Three factors combine to create this problem:

  1. Karpenter batch-creates nodes. When multiple pods go Pending simultaneously, Karpenter may launch all nodes in whichever AZ is cheapest or has the most capacity.

  2. The scheduler only knows existing domains. Unlike podAntiAffinity, which rejects a node outright, topologySpreadConstraints calculates skew across known domains. No node in a zone = that zone doesn't exist to the scheduler.

  3. EBS volumes are zone-locked.

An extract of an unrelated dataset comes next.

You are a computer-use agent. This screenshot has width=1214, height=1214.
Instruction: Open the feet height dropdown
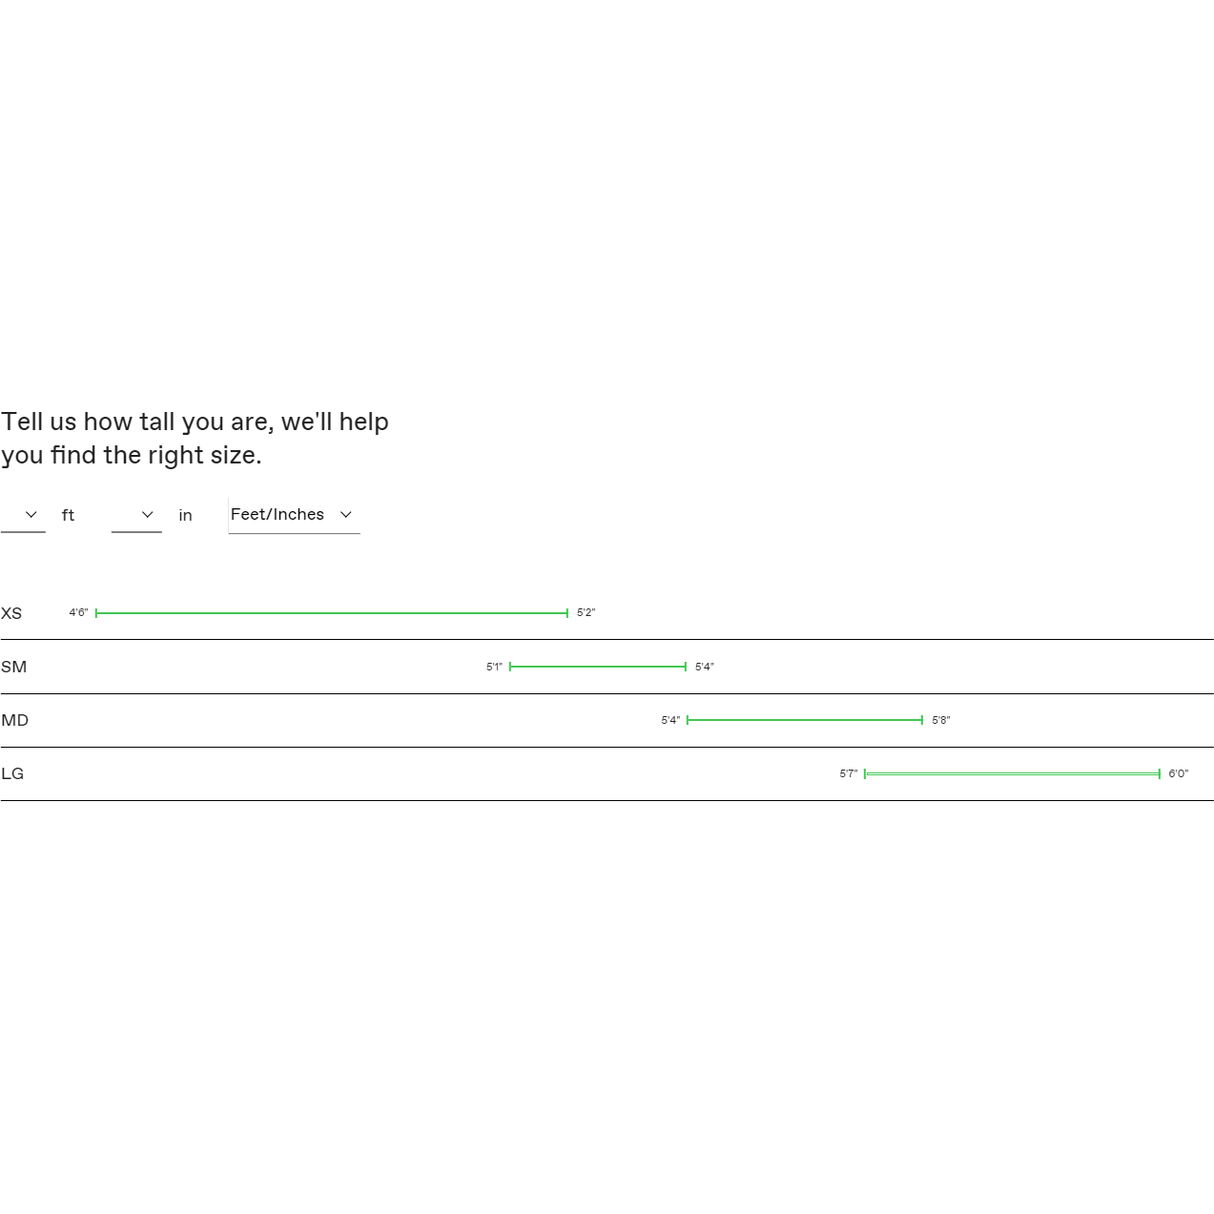[23, 515]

Once a PVC binds to an EBS volume in us-east-1a, that pod can never move to another AZ. Even with WaitForFirstConsumer, if the first scheduling decision is wrong, the volume permanently pins the pod.

Alternative: Use podAntiAffinity with Zone TopologyKey

If minDomains is not available (requires Kubernetes 1.30+ with the feature gate enabled), podAntiAffinity is a stronger and simpler guarantee:

podAntiAffinity:
  requiredDuringSchedulingIgnoredDuringExecution:
    - labelSelector:
        matchLabels:
          app.kubernetes.io/name: etcd
      topologyKey: topology.kubernetes.io/zone

This tells the scheduler: "no two etcd pods in the same zone, period." The scheduler will reject any node in an AZ that already has an etcd pod, which forces Karpenter to provision nodes in other AZs.

Comparison

Aspect topologySpreadConstraints (no minDomains) topologySpreadConstraints (with minDomains) podAntiAffinity (zone)
Guarantees cross-AZ spread No Yes Yes
Works with single-AZ nodes Silently allows all pods in 1 AZ Pods stay Pending until more AZs available Pods stay Pending until more AZs available
Flexibility for >3 replicas Allows uneven but bounded spread Allows uneven but bounded spread Strictly 1 pod per AZ (max = number of AZs)
Karpenter awareness Weak signal Strong signal (Pending pods) Strongest signal (hard node rejection)
spec:
  template:
    spec:
      topologySpreadConstraints:
        - labelSelector:
            matchLabels:
              app.kubernetes.io/name: etcd
          maxSkew: 1
          minDomains: 3
          topologyKey: topology.kubernetes.io/zone
          whenUnsatisfiable: DoNotSchedule
      affinity:
        podAntiAffinity:
          requiredDuringSchedulingIgnoredDuringExecution:
            - labelSelector:
                matchLabels:
                  app.kubernetes.io/name: etcd
              topologyKey: kubernetes.io/hostname

This combines minDomains: 3 for cross-AZ spread with hostname anti-affinity for cross-node spread, providing the strongest possible scheduling guarantee for EBS-backed StatefulSets.